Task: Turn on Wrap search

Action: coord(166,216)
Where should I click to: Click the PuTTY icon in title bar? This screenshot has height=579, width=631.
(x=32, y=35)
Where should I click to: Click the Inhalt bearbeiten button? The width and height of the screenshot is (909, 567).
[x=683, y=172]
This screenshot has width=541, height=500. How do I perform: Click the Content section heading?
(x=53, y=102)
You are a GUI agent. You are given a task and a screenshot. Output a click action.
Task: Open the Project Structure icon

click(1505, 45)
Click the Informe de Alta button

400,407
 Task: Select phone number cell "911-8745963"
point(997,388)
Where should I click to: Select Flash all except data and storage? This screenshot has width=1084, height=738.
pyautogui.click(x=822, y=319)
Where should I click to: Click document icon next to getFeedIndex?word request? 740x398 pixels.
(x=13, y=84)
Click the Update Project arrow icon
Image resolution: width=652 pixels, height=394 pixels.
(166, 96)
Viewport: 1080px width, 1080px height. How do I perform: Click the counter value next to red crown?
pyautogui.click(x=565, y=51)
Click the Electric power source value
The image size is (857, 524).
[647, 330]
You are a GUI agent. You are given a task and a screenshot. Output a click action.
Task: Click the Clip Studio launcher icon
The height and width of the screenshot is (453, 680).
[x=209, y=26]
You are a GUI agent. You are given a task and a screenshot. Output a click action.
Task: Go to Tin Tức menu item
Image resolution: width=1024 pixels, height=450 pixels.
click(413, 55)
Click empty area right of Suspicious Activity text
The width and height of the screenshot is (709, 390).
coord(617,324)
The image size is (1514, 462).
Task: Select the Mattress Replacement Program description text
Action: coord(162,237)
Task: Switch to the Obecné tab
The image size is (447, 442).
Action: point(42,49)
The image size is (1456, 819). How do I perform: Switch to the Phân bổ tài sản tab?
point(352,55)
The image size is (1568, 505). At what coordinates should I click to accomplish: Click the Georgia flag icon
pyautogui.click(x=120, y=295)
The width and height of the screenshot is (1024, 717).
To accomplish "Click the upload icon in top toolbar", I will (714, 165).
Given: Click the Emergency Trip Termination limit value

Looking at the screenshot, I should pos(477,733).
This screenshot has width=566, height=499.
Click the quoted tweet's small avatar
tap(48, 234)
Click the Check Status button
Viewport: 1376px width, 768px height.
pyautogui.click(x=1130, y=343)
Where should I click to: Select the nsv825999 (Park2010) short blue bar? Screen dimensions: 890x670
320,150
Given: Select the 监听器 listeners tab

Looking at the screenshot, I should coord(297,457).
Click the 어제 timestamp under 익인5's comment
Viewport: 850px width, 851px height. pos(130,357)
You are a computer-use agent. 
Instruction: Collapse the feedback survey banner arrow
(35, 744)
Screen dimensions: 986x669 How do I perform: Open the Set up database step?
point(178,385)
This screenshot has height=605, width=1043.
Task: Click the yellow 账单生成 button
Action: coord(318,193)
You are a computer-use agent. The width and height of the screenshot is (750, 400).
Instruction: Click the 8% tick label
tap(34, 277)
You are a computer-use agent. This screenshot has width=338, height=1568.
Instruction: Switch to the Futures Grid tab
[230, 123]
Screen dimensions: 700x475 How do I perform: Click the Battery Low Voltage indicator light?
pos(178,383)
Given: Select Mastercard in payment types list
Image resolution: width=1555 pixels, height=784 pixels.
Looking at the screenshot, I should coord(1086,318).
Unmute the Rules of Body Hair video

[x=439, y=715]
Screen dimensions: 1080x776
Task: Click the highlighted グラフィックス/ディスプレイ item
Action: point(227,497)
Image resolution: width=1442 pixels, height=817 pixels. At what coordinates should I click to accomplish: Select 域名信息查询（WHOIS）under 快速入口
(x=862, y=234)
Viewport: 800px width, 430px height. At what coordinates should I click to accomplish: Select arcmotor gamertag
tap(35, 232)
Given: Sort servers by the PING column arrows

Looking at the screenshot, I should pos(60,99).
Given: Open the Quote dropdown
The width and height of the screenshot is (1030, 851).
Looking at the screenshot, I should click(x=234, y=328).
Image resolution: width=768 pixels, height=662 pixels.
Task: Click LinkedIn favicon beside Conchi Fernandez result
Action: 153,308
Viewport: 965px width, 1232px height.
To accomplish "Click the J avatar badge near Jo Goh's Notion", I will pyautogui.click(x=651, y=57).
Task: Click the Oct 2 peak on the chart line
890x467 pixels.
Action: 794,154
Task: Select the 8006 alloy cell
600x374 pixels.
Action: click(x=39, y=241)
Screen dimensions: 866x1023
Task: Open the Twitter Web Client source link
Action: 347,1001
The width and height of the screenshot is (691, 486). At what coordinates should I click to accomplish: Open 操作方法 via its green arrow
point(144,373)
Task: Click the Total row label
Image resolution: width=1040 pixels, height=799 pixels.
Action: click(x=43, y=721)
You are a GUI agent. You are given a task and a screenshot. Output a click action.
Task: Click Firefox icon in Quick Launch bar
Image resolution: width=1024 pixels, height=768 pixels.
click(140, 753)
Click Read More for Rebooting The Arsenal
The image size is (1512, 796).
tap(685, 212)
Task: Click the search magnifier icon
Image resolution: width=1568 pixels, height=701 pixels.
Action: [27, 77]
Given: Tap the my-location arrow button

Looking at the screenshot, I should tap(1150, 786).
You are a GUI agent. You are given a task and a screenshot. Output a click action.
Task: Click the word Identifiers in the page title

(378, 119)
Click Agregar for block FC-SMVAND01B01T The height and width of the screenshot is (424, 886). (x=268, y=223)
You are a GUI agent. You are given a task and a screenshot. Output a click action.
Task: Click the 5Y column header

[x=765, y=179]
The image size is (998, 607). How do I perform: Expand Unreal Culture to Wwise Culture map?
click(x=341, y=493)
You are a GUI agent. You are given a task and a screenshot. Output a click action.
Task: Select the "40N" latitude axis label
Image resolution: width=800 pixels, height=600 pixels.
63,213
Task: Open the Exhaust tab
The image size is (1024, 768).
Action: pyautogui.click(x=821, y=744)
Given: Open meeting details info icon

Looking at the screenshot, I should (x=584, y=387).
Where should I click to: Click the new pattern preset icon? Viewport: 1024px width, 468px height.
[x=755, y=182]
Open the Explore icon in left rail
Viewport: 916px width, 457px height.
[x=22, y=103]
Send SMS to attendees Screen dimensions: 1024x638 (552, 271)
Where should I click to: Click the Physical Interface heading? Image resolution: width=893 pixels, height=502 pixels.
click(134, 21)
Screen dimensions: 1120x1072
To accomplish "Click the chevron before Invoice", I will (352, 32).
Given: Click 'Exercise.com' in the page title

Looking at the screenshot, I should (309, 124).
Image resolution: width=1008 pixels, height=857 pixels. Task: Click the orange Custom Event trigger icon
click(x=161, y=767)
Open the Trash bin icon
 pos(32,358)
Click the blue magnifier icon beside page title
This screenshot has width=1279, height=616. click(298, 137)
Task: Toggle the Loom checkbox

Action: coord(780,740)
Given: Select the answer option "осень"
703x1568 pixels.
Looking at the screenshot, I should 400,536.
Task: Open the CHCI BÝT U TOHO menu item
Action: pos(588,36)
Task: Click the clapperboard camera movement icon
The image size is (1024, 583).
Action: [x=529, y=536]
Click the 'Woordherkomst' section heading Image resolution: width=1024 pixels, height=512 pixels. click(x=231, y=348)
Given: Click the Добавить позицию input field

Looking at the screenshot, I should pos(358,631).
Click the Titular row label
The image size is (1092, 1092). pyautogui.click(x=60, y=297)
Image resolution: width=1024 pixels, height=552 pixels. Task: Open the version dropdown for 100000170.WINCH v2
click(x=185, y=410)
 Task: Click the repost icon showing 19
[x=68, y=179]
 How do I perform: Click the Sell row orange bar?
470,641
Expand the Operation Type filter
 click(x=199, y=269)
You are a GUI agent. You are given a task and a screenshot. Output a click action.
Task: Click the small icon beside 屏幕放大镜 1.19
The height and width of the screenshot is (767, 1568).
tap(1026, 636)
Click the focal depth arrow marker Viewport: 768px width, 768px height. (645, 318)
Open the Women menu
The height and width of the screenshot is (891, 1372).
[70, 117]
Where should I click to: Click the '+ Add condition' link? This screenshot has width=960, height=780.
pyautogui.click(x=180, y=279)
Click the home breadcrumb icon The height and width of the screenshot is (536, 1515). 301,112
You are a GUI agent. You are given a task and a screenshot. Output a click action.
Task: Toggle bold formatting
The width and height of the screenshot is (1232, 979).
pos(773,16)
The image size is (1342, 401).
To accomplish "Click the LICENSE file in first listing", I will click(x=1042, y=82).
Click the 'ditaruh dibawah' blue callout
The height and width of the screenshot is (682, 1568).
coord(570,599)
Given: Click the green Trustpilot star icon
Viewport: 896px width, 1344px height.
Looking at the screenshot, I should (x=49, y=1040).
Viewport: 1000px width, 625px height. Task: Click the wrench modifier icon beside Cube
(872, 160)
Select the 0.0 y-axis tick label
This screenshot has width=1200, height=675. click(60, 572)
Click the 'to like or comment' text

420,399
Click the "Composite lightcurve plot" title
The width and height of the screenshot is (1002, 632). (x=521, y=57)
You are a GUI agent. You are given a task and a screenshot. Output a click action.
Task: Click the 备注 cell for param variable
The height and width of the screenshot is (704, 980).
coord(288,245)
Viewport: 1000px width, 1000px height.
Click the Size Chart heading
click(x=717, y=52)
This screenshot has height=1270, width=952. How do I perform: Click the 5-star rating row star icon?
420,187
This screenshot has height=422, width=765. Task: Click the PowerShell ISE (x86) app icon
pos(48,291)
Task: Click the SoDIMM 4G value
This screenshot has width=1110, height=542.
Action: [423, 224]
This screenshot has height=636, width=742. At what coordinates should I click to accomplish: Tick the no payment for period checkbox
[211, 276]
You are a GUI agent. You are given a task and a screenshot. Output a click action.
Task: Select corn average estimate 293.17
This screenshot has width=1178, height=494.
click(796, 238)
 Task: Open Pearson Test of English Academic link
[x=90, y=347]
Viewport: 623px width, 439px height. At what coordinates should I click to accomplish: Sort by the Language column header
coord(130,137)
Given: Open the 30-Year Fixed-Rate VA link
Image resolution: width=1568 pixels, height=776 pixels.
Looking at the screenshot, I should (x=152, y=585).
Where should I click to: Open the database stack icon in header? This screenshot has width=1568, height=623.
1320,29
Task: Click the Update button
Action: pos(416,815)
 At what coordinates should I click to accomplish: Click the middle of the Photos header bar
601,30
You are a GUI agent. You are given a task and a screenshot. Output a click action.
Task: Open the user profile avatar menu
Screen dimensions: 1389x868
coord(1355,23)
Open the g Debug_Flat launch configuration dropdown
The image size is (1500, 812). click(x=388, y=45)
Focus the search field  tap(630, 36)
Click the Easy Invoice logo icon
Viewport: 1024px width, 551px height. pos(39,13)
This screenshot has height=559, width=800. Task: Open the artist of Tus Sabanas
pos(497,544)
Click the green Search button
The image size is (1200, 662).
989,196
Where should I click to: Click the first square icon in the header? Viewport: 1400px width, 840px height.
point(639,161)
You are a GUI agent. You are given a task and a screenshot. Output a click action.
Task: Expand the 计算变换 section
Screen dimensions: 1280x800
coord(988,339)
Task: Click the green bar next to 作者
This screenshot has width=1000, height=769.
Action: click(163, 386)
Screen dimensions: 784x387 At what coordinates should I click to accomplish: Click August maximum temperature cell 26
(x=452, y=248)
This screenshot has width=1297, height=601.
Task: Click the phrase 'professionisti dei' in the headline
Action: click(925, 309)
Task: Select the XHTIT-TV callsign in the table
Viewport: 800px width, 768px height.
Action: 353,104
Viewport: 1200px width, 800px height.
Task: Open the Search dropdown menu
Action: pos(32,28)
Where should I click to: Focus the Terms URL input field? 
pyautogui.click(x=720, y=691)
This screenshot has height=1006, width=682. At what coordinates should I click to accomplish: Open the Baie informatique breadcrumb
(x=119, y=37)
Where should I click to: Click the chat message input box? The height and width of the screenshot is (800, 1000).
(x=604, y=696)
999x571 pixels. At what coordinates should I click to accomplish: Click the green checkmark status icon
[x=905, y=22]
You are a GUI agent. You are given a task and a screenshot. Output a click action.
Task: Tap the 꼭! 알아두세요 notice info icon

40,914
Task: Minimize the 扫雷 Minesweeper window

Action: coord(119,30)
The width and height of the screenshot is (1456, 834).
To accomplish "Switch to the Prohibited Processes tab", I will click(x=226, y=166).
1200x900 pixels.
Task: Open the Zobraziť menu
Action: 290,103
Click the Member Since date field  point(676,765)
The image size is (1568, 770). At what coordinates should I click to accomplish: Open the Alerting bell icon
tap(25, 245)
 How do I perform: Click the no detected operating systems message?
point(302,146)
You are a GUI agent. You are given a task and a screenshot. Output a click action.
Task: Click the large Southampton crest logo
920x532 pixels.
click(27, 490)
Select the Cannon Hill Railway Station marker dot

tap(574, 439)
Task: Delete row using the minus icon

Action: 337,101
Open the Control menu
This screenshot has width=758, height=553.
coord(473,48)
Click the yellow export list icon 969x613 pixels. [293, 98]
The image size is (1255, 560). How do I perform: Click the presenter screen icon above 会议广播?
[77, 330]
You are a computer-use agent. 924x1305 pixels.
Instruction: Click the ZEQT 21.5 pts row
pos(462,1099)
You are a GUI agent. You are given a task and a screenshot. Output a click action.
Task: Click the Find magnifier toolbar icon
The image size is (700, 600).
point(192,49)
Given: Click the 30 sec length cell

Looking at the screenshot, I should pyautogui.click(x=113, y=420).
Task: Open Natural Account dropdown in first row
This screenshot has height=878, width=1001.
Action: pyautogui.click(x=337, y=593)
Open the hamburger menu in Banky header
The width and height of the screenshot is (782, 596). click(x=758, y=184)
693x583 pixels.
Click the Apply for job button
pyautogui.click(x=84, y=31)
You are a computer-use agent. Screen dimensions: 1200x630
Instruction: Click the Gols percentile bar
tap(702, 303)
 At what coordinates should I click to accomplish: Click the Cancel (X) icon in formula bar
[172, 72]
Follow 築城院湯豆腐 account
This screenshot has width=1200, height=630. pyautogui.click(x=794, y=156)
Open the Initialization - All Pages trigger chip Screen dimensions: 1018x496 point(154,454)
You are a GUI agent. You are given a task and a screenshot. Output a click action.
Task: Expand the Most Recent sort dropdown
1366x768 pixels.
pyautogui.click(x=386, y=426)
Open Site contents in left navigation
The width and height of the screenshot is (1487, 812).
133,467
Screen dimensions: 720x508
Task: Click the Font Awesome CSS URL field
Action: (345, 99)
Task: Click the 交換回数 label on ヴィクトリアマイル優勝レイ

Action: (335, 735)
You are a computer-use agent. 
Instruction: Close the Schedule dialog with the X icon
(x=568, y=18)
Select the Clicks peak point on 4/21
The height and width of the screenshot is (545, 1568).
· · ·
» Exercise instructions
Scan the lines above for the word "peak" and copy every one where it occurs.

» Task response
Task: Click the Oct 2 peak on the chart line
Select the Clicks peak point on 4/21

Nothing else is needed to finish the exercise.